▶ _Text block_:
--- begin ---
Add "UNSEEN trends" functionality

DamienIrving commented 10 months ago

The UNSEEN trends method (Kelder et al 2020) involves fitting a time varying GEV.

DamienIrving commented 10 months ago

We currently use scipy.stats.genextreme when fitting GEVs; e.g. https://github.com/AusClimateService/unseen/blob/master/unseen/indices.py#L134

There are other options though; see the developer notes in the frequency analysis repo I put together for some CSIRO Climate Innovation Hub work.

stellema commented 10 months ago

I'm not sure how correct the method is, but here is an example of how we could implement this based on Robin and Ribes (2020):

import numpy as np
import scipy
import xarray as xr

class NonStationaryGEV(scipy.stats.rv_continuous):
    """Wrapper for non-stationary GEV distribution."""

    def _params_init_guess(self, data):
        """Initial guess of GEV parameters c0, c1, mu0, mu1, sigma0, sigma1."""
        return 0.1, 0, np.mean(data), 0.1, np.std(data), 0.1

    def fit(self, params, data, t):
        """Fit non-stationary GEV distribution parameters based on the data.

        Parameters
        ----------
        params : tuple of floats
            c0, c1, mu0, mu1, sigma0, sigma1
        data : xarray.DataArray
            Data time series
        t : int
            Time index
        """
        c0, c1, mu0, mu1, sigma0, sigma1 = params

        # Shape
        c = c0 + c1 * t

        # Location
        mu = mu0 + mu1 * t

        # Scale
        sigma = np.exp(sigma0 + sigma1 * t)

        # Subset datarray at time t
        x = data.isel(time=t) 

        # See Appendix A - https://ascmo.copernicus.org/articles/6/205/2020/ascmo-6-205-2020.pdf
        Z = 1 + c * (x - mu) / sigma
        f = (1 + 1 / c) * np.log(Z) + Z**(-1 / c) + np.log(sigma)
        return f

def nllf(params, data, times):
    """NS-GEV negative log-likelihood function for each time (i.e., cost function)."""
    nsgev = NonStationaryGEV()
    f_cost = []
    for t in times:
        f_cost.append(nsgev.fit(params, data, t))
    f_cost_sum = np.sum(f_cost)
    return f_cost_sum

def optimise_nsgev_fit(data, times):
    """Minimise the NS-GEV params over the negative log-likelihood function."""
--- end ---
▶ _Tasks_:
**1.** Restate word for word the part of the UNSEEN trends thread starting with "# See Appendix" and going on through "nsgev = NonStationaryGEV()".
**2.** Answer these questions from the UNSEEN trends thread:
(a) What does the UNSEEN trends method involve fitting?
(b) Which scipy function is currently used when fitting GEVs?
(c) Which work is the non-stationary GEV example based on?
The data after this point come from a separate source.

▶ _Source material_:
--- begin ---
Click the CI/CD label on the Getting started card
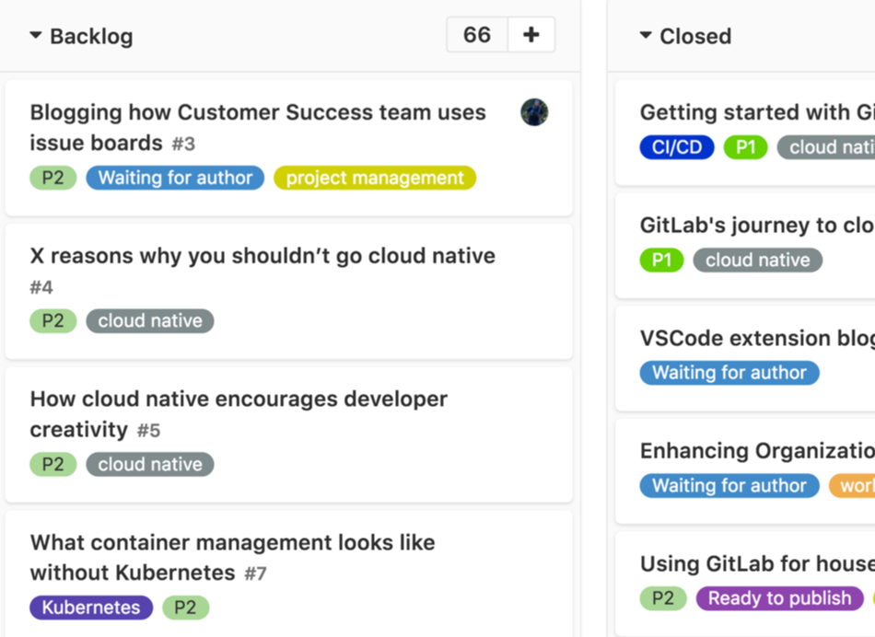Viewport: 875px width, 637px height. pos(677,146)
--- end ---
▶ _Outputs in order_:
**1.**
# See Appendix A - https://ascmo.copernicus.org/articles/6/205/2020/ascmo-6-205-2020.pdf
        Z = 1 + c * (x - mu) / sigma
        f = (1 + 1 / c) * np.log(Z) + Z**(-1 / c) + np.log(sigma)
        return f

def nllf(params, data, times):
    """NS-GEV negative log-likelihood function for each time (i.e., cost function)."""
    nsgev = NonStationaryGEV()

**2.**
(a) A time varying GEV.
(b) scipy.stats.genextreme.
(c) Robin and Ribes (2020).